James Sanders of TechRepublic has confirmed that 16 GB SO-DIMM modules are now starting to become generally available from multiple vendors.
“[This] eases RAM constraints in devices that have a limited number of slots for RAM modules,” he explained.
“However, due to hardware limitations, these RAM modules do not work with all systems that are able to utilize lower density modules.”
According to Sanders, processors compatible with 16 GB modules include:
* Intel Skylake (6000-series) or Broadwell (5000-series)
* Intel Atom Avoton and Rangeley
* AMD processors that accept DDR3 RAM (except embedded G-Series)

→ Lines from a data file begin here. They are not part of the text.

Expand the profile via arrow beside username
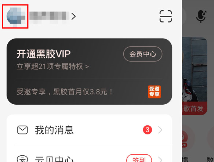[73, 16]
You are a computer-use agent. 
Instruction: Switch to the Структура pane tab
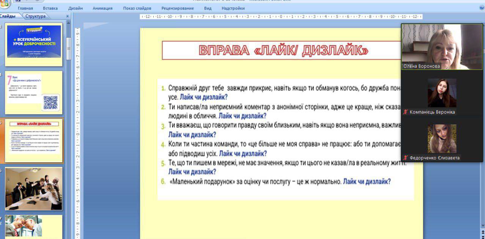pyautogui.click(x=35, y=16)

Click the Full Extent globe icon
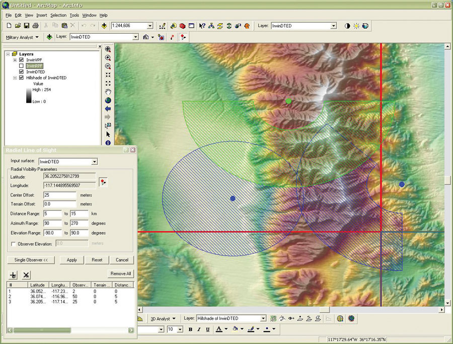coord(108,100)
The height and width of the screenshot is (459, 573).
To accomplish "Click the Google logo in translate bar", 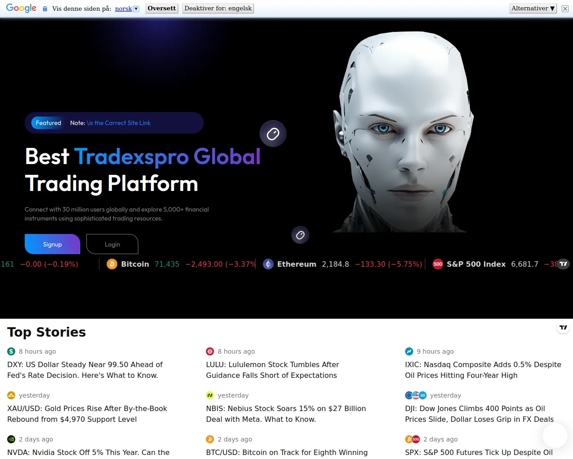I will [21, 8].
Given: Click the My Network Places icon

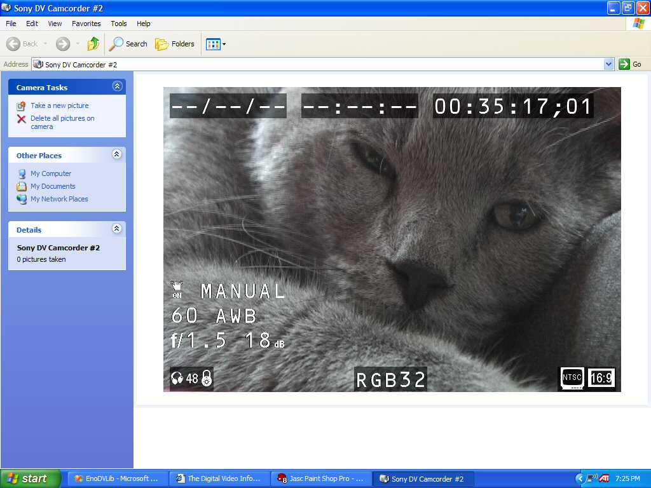Looking at the screenshot, I should pyautogui.click(x=22, y=199).
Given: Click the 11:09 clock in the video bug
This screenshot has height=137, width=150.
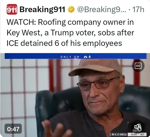Looking at the screenshot, I should coord(134,135).
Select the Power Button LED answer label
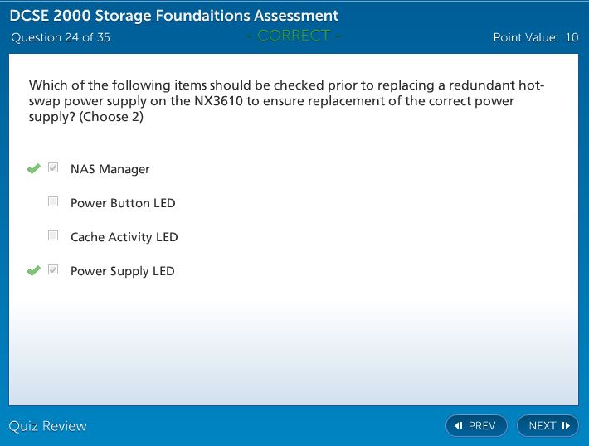Image resolution: width=589 pixels, height=446 pixels. click(x=123, y=203)
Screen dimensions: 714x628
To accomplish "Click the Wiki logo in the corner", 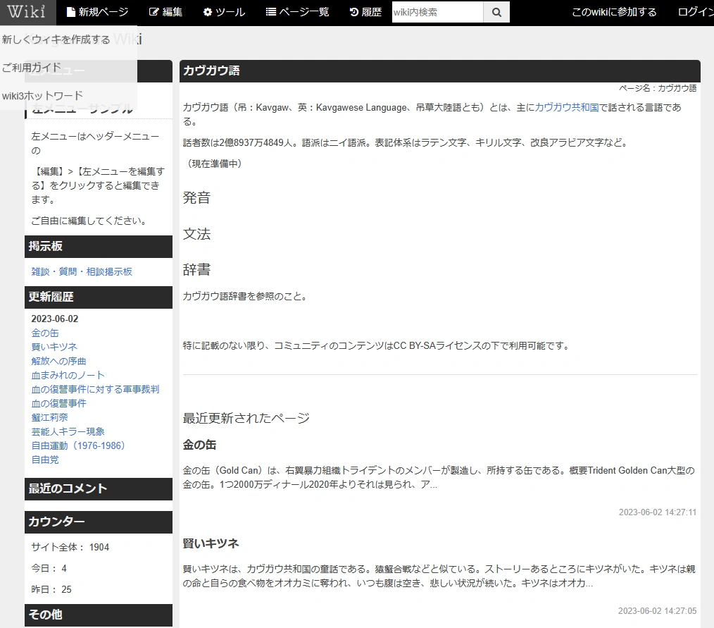I will click(x=27, y=12).
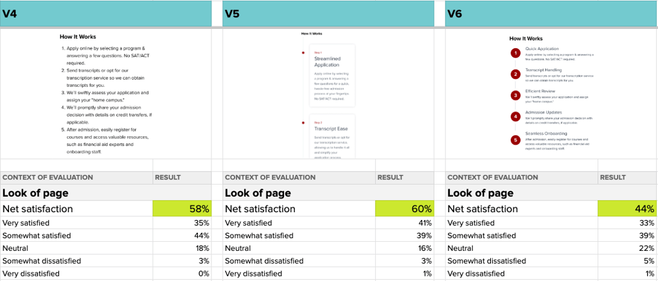The height and width of the screenshot is (281, 658).
Task: Click step 3 circle in V6 preview
Action: click(x=516, y=95)
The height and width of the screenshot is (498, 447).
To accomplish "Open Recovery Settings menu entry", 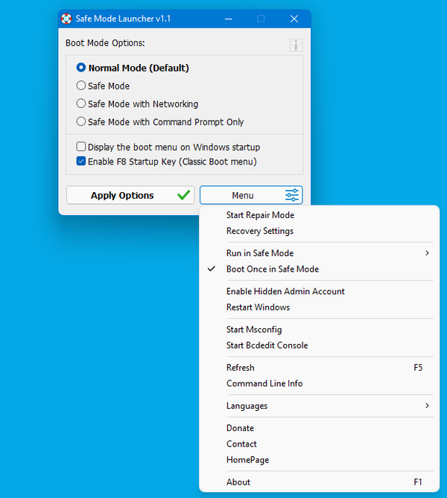I will pos(260,231).
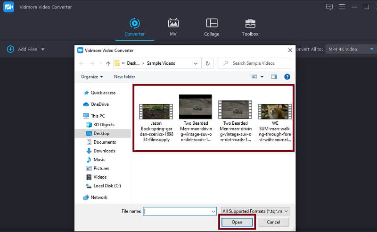Switch to the MV tab

[173, 27]
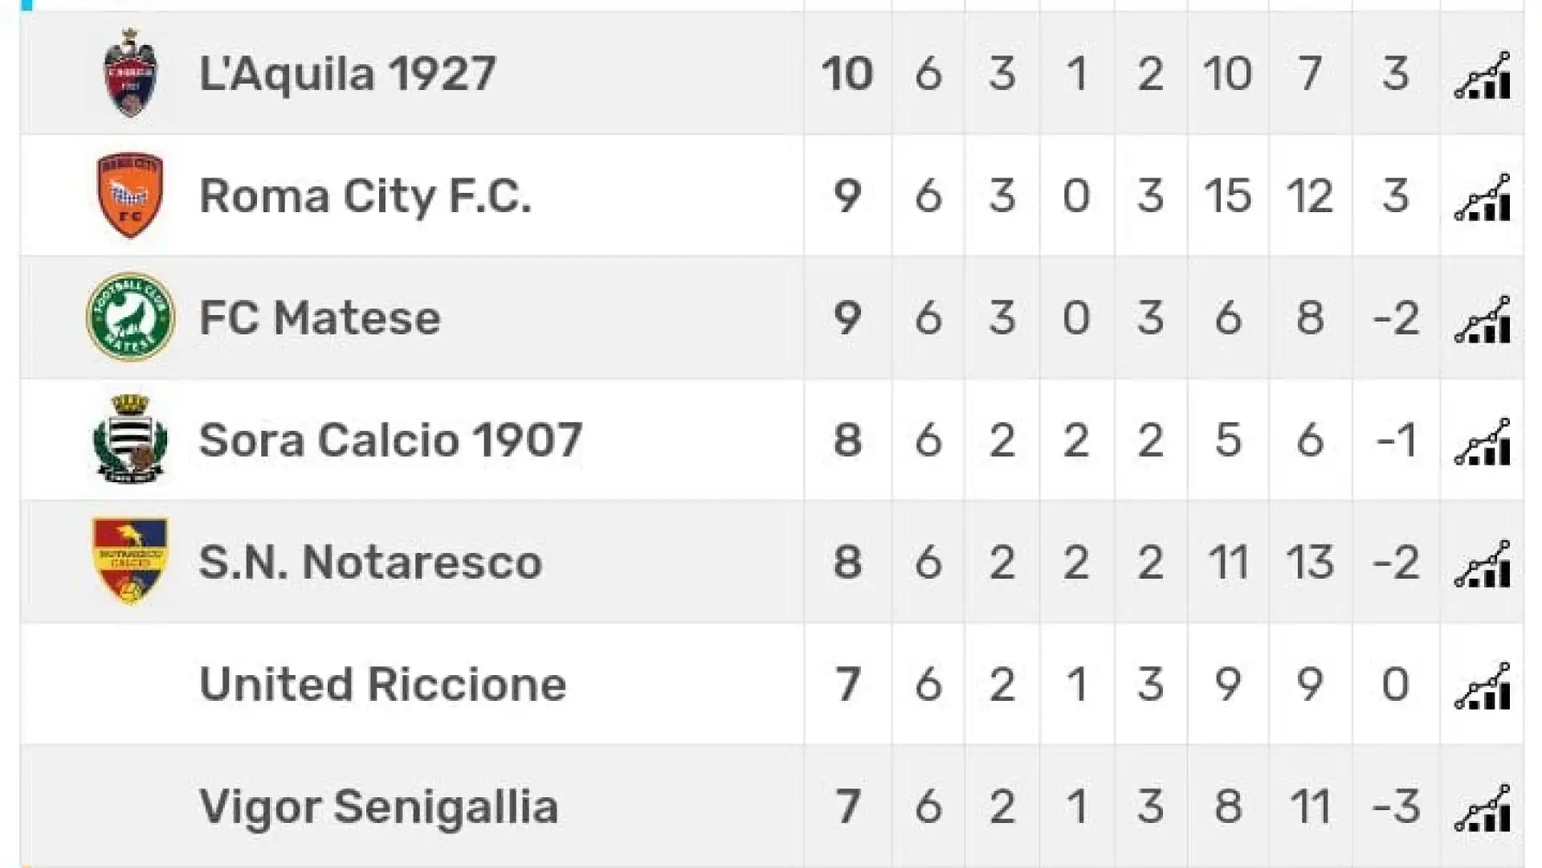Click the L'Aquila 1927 club crest
This screenshot has width=1542, height=868.
point(130,73)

* Tilera, Freescale, and Cavium processors that support DDR3 RAM
“Certain notebooks are thinner than previous generations by soldering components onto the main system board, rather than include slots for user-replaceable RAM. Among these include the ThinkPad T450s, which has 4 GB of DDR3 RAM onboard, but leaves one user-replaceable DDR3 slot,” he continued. “Because of this design choice, users of those laptops have been limited to a maximum of 12 GB RAM. With the availability of 16 GB modules, these systems can be configured from the factory (or modified by the end user) to use 20 GB RAM.”
In addition, says Sanders, servers such as the ARM-powered HP Moonshot m700 are good candidates for expanding RAM availability.

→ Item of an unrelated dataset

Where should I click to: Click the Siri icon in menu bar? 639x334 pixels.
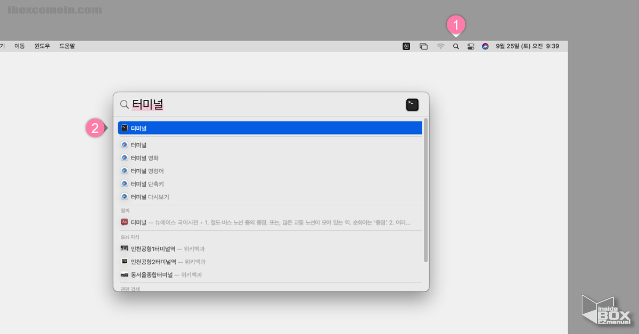pyautogui.click(x=485, y=46)
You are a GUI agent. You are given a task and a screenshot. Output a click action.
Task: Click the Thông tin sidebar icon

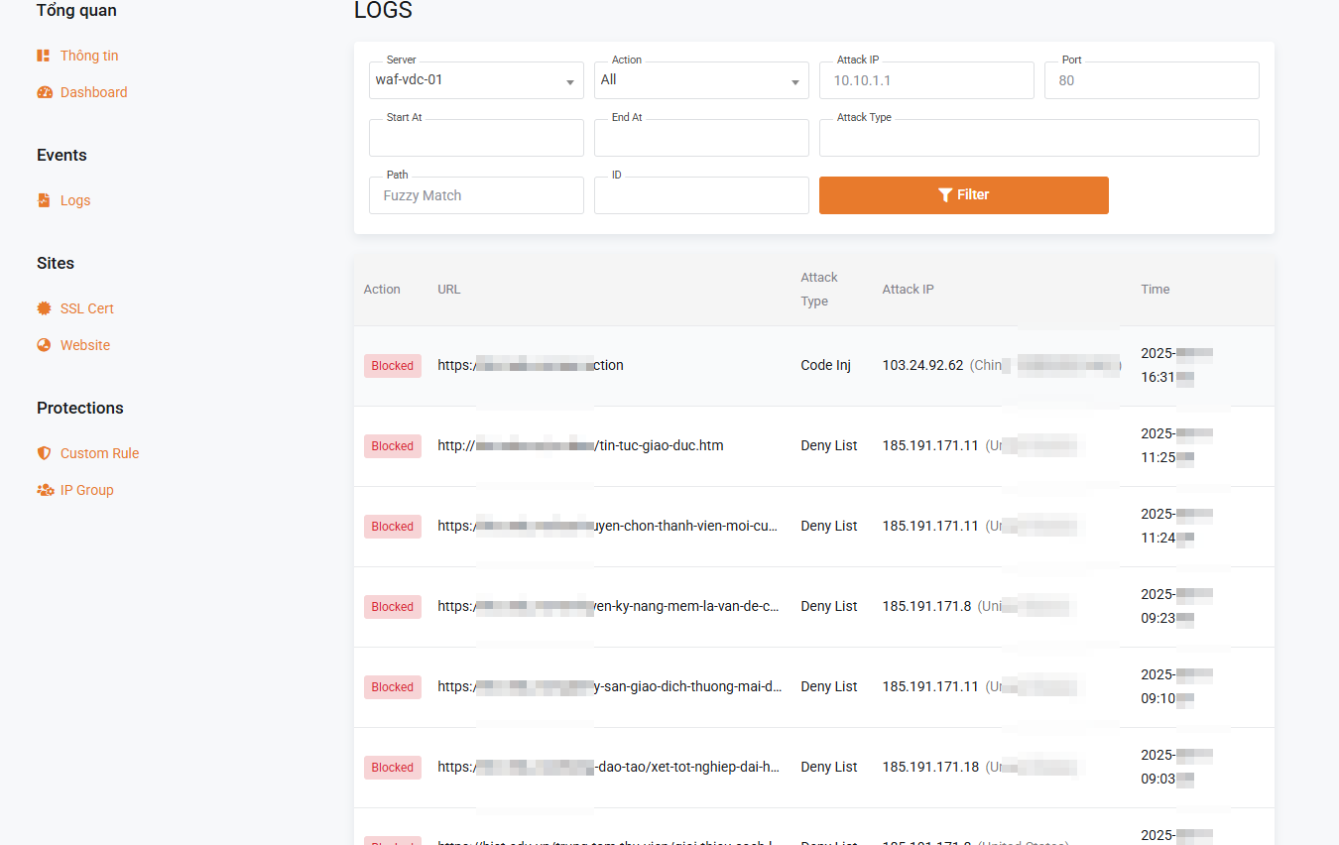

“Although the m700 can use four DDR3 modules, RAM use on a server can become particularly heavy, depending on the application — 64 GB would certainly be a welcome upgrade for many workloads,” he concluded.

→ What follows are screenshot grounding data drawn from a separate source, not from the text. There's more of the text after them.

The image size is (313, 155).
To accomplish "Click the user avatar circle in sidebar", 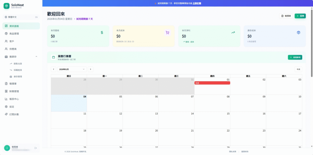I will pyautogui.click(x=7, y=148).
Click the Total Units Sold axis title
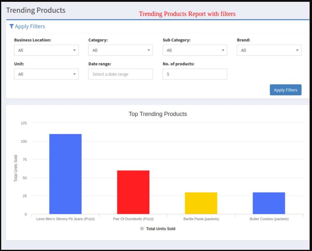 point(16,168)
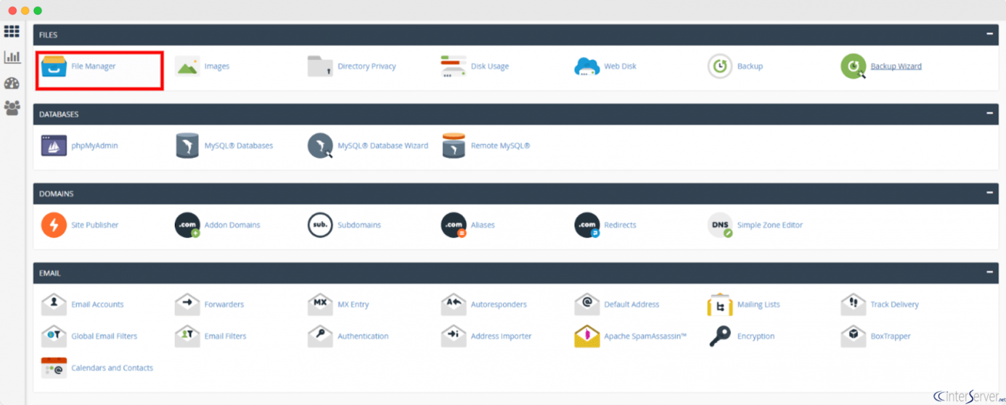
Task: Open the Encryption tool
Action: click(756, 336)
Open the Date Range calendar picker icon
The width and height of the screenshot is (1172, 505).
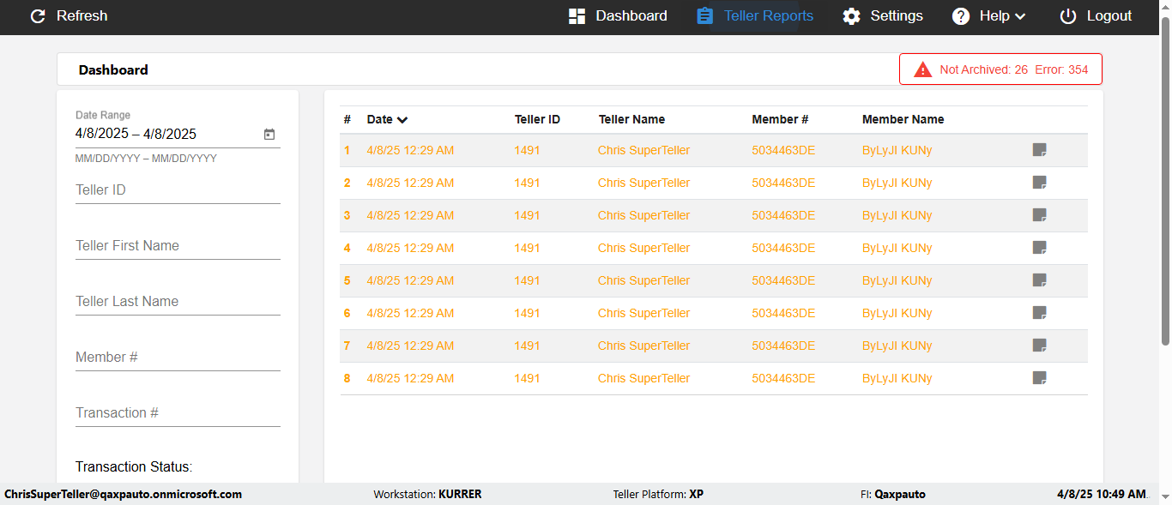(x=269, y=134)
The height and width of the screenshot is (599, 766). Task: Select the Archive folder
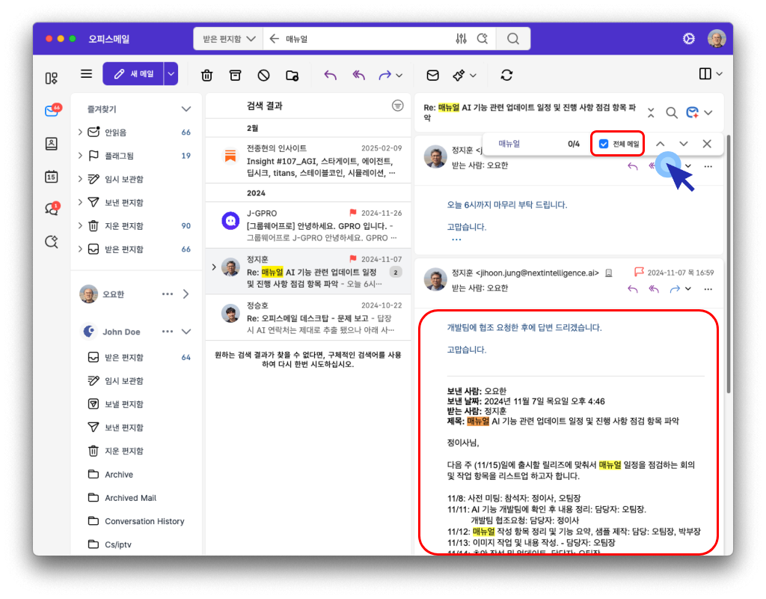point(119,475)
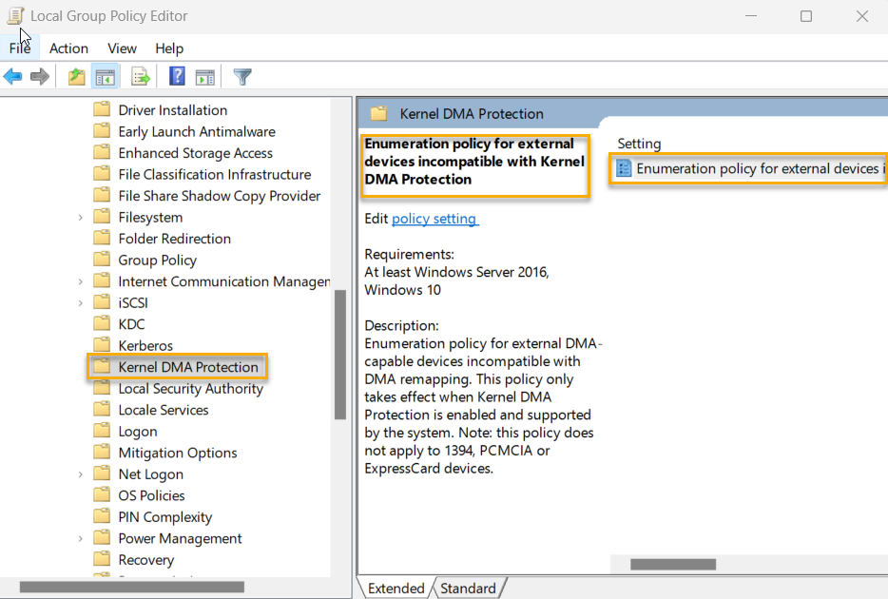Screen dimensions: 888x599
Task: Click the Logon folder icon
Action: 102,431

Commenting on the above report, Loren Shalinsky, a Strategic Development Director at Rambus, told us that the increased adoption of 16 GB SO-DIMM modules illustrates just how far Moore’s Law has benefited the semiconductor industry over the years. Indeed, the IBM PC 5150, which was sold from 1981-1987 supported 16 kB ~ 256 kB of RAM, quite a world away from 16 GB SO-DIMM modules.
Image Credit: Engelbert Reineke, Wikipedia
“The memory capabilities of common computers available to the masses have increased by 1 million times in a period of 24 years, or a ‘doubling’ in capacity about every two years,” Shalinsky told Rambus Press. “Moore’s Law, or maybe more accurately, the industry’s desire to make Moore’s Law a reality, has been proven once again. We continue to see the switchover from DDR3 to DDR4, indicating industry requirements for higher capacity, higher performing memory has not yet been satisfied.”